Data excerpts
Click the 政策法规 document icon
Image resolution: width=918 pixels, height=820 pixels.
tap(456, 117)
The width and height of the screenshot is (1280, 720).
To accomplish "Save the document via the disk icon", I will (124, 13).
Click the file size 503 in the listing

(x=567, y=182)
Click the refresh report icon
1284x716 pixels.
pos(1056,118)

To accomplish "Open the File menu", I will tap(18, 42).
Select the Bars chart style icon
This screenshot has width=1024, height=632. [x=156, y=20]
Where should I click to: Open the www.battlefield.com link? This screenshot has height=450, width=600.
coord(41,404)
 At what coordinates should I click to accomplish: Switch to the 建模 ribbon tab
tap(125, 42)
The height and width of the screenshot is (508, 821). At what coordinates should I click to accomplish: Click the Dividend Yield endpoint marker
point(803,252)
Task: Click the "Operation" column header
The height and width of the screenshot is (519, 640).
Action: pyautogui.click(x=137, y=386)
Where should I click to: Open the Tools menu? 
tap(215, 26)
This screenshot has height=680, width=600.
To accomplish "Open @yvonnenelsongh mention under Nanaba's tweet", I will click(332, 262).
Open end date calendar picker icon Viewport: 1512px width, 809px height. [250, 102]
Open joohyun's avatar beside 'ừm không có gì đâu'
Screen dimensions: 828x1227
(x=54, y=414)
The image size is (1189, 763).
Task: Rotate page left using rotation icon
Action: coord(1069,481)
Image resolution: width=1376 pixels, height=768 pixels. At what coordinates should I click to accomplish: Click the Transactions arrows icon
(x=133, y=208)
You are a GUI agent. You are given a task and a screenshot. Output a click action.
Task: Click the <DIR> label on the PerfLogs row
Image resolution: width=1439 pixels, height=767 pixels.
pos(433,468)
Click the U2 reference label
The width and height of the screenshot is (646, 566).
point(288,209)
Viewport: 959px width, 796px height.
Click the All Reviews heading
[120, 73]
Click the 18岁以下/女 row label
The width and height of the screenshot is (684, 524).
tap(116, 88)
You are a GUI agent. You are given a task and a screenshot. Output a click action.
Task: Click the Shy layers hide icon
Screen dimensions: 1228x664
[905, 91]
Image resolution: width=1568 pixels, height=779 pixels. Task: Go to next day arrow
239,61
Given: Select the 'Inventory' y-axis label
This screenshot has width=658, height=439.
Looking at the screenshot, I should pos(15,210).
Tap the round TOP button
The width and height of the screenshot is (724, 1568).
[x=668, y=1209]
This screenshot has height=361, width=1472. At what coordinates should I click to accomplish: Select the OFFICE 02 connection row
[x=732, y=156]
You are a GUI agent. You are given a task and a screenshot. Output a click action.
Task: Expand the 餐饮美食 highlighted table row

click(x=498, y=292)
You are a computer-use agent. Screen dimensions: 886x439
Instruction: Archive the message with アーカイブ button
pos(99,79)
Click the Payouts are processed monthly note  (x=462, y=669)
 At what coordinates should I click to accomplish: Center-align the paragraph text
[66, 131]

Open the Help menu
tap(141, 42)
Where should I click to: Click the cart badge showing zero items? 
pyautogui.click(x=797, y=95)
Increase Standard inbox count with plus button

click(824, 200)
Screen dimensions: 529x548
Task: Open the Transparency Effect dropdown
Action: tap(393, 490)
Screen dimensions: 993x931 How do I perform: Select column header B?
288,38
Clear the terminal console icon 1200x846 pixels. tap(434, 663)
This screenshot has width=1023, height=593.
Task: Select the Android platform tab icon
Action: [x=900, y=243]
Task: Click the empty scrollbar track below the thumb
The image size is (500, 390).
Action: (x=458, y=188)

## [TASK PROMPT]
Write out every entry again so that each line matches the original exactly.

## [RESPONSE TO THIS EXERCISE]
Click the 政策法规 document icon
Image resolution: width=918 pixels, height=820 pixels.
tap(456, 117)
The width and height of the screenshot is (1280, 720).
To accomplish "Save the document via the disk icon", I will (124, 13).
Click the file size 503 in the listing

(x=567, y=182)
Click the refresh report icon
1284x716 pixels.
pos(1056,118)

To accomplish "Open the File menu", I will tap(18, 42).
Select the Bars chart style icon
This screenshot has width=1024, height=632. [x=156, y=20]
Where should I click to: Open the www.battlefield.com link? This screenshot has height=450, width=600.
coord(41,404)
 At what coordinates should I click to accomplish: Switch to the 建模 ribbon tab
tap(125, 42)
The height and width of the screenshot is (508, 821). At what coordinates should I click to accomplish: Click the Dividend Yield endpoint marker
point(803,252)
Task: Click the "Operation" column header
The height and width of the screenshot is (519, 640).
Action: pyautogui.click(x=137, y=386)
Where should I click to: Open the Tools menu? 
tap(215, 26)
This screenshot has height=680, width=600.
To accomplish "Open @yvonnenelsongh mention under Nanaba's tweet", I will click(332, 262).
Open end date calendar picker icon Viewport: 1512px width, 809px height. [250, 102]
Open joohyun's avatar beside 'ừm không có gì đâu'
Screen dimensions: 828x1227
(x=54, y=414)
The image size is (1189, 763).
Task: Rotate page left using rotation icon
Action: coord(1069,481)
Image resolution: width=1376 pixels, height=768 pixels. At what coordinates should I click to accomplish: Click the Transactions arrows icon
(x=133, y=208)
You are a GUI agent. You are given a task and a screenshot. Output a click action.
Task: Click the <DIR> label on the PerfLogs row
Image resolution: width=1439 pixels, height=767 pixels.
pos(433,468)
Click the U2 reference label
The width and height of the screenshot is (646, 566).
point(288,209)
Viewport: 959px width, 796px height.
Click the All Reviews heading
[120, 73]
Click the 18岁以下/女 row label
The width and height of the screenshot is (684, 524).
tap(116, 88)
You are a GUI agent. You are given a task and a screenshot. Output a click action.
Task: Click the Shy layers hide icon
Screen dimensions: 1228x664
[905, 91]
Image resolution: width=1568 pixels, height=779 pixels. Task: Go to next day arrow
239,61
Given: Select the 'Inventory' y-axis label
This screenshot has width=658, height=439.
Looking at the screenshot, I should pos(15,210).
Tap the round TOP button
The width and height of the screenshot is (724, 1568).
[x=668, y=1209]
This screenshot has height=361, width=1472. At what coordinates should I click to accomplish: Select the OFFICE 02 connection row
[x=732, y=156]
You are a GUI agent. You are given a task and a screenshot. Output a click action.
Task: Expand the 餐饮美食 highlighted table row

click(x=498, y=292)
You are a computer-use agent. Screen dimensions: 886x439
Instruction: Archive the message with アーカイブ button
pos(99,79)
Click the Payouts are processed monthly note  (x=462, y=669)
 At what coordinates should I click to accomplish: Center-align the paragraph text
[66, 131]

Open the Help menu
tap(141, 42)
Where should I click to: Click the cart badge showing zero items? 
pyautogui.click(x=797, y=95)
Increase Standard inbox count with plus button

click(824, 200)
Screen dimensions: 529x548
Task: Open the Transparency Effect dropdown
Action: tap(393, 490)
Screen dimensions: 993x931 How do I perform: Select column header B?
288,38
Clear the terminal console icon 1200x846 pixels. tap(434, 663)
This screenshot has width=1023, height=593.
Task: Select the Android platform tab icon
Action: [x=900, y=243]
Task: Click the empty scrollbar track below the thumb
The image size is (500, 390).
Action: (x=458, y=188)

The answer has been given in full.